__WHAT IS REQUIRED__:
Please print every one of the records below, character for character and line for line, with nothing changed.

__DATA ENTRIES__:
• • •

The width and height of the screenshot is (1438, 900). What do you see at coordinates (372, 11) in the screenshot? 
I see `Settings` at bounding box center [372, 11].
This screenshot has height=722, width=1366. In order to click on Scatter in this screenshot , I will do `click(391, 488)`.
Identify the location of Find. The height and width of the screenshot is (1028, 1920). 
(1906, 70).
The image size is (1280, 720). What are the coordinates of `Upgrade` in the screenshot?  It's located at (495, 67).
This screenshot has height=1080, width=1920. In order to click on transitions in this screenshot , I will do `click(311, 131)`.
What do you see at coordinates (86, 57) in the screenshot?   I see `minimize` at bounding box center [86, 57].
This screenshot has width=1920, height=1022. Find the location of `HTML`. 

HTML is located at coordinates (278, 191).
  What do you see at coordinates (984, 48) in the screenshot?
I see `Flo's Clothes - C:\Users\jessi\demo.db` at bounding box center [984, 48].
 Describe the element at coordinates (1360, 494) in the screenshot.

• • •

__TASK RESPONSE__:
The width and height of the screenshot is (1438, 900). What do you see at coordinates (372, 11) in the screenshot? 
I see `Settings` at bounding box center [372, 11].
This screenshot has height=722, width=1366. In order to click on Scatter in this screenshot , I will do `click(391, 488)`.
Identify the location of Find. The height and width of the screenshot is (1028, 1920). 
(1906, 70).
The image size is (1280, 720). What are the coordinates of `Upgrade` in the screenshot?  It's located at (495, 67).
This screenshot has height=1080, width=1920. In order to click on transitions in this screenshot , I will do `click(311, 131)`.
What do you see at coordinates (86, 57) in the screenshot?   I see `minimize` at bounding box center [86, 57].
This screenshot has width=1920, height=1022. Find the location of `HTML`. 

HTML is located at coordinates (278, 191).
  What do you see at coordinates (984, 48) in the screenshot?
I see `Flo's Clothes - C:\Users\jessi\demo.db` at bounding box center [984, 48].
 Describe the element at coordinates (1360, 494) in the screenshot.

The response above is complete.